## WORK INSTRUCTIONS
In the listing below, count the lines containing the string "field" and state only the number.

^^^^

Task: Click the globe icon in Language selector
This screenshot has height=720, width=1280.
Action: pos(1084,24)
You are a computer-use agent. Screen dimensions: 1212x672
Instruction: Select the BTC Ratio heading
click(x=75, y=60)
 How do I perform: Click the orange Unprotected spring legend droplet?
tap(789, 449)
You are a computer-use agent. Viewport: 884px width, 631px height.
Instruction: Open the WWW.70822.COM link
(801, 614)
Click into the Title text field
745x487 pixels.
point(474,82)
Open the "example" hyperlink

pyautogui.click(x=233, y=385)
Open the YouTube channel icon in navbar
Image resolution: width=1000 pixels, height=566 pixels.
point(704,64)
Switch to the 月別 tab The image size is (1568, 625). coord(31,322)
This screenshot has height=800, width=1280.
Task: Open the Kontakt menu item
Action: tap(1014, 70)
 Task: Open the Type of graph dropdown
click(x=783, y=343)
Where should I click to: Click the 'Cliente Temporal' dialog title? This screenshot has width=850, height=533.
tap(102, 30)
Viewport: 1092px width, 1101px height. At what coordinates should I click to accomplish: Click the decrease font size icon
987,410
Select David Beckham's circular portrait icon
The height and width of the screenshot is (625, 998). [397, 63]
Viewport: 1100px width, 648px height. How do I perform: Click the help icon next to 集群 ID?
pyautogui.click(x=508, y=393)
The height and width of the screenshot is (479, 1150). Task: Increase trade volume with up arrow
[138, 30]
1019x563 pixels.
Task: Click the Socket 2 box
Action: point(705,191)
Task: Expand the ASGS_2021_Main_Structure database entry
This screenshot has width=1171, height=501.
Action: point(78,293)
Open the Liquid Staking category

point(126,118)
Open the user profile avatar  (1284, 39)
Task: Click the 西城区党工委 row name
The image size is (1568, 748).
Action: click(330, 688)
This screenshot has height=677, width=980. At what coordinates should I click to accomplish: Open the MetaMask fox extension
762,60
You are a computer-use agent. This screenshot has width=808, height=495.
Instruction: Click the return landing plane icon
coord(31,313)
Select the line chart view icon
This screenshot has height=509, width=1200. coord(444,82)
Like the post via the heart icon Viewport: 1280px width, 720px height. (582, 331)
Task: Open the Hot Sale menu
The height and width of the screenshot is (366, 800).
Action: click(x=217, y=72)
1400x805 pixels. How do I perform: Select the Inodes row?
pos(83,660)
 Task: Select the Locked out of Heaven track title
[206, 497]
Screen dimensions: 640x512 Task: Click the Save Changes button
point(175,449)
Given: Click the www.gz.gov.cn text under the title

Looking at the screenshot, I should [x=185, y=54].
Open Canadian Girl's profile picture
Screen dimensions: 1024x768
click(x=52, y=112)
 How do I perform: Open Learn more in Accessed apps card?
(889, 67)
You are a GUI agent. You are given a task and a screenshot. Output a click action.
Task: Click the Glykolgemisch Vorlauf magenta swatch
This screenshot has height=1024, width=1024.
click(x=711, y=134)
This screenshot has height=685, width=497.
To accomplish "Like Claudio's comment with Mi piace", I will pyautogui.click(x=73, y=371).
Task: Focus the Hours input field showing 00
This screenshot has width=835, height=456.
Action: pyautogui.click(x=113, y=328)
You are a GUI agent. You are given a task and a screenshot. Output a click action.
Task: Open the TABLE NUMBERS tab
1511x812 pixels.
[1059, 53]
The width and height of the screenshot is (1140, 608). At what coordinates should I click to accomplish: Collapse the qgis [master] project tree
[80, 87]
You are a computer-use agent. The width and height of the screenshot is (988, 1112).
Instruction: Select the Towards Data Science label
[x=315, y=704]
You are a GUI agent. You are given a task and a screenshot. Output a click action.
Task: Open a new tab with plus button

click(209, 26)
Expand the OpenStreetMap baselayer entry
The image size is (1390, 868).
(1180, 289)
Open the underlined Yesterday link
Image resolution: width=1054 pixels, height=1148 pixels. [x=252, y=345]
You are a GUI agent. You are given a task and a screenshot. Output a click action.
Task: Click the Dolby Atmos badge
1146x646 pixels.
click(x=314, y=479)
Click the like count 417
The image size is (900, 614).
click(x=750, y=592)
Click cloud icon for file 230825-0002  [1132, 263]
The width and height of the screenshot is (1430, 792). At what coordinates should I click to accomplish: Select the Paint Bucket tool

^^^^

## RESPONSE TO THE TASK
2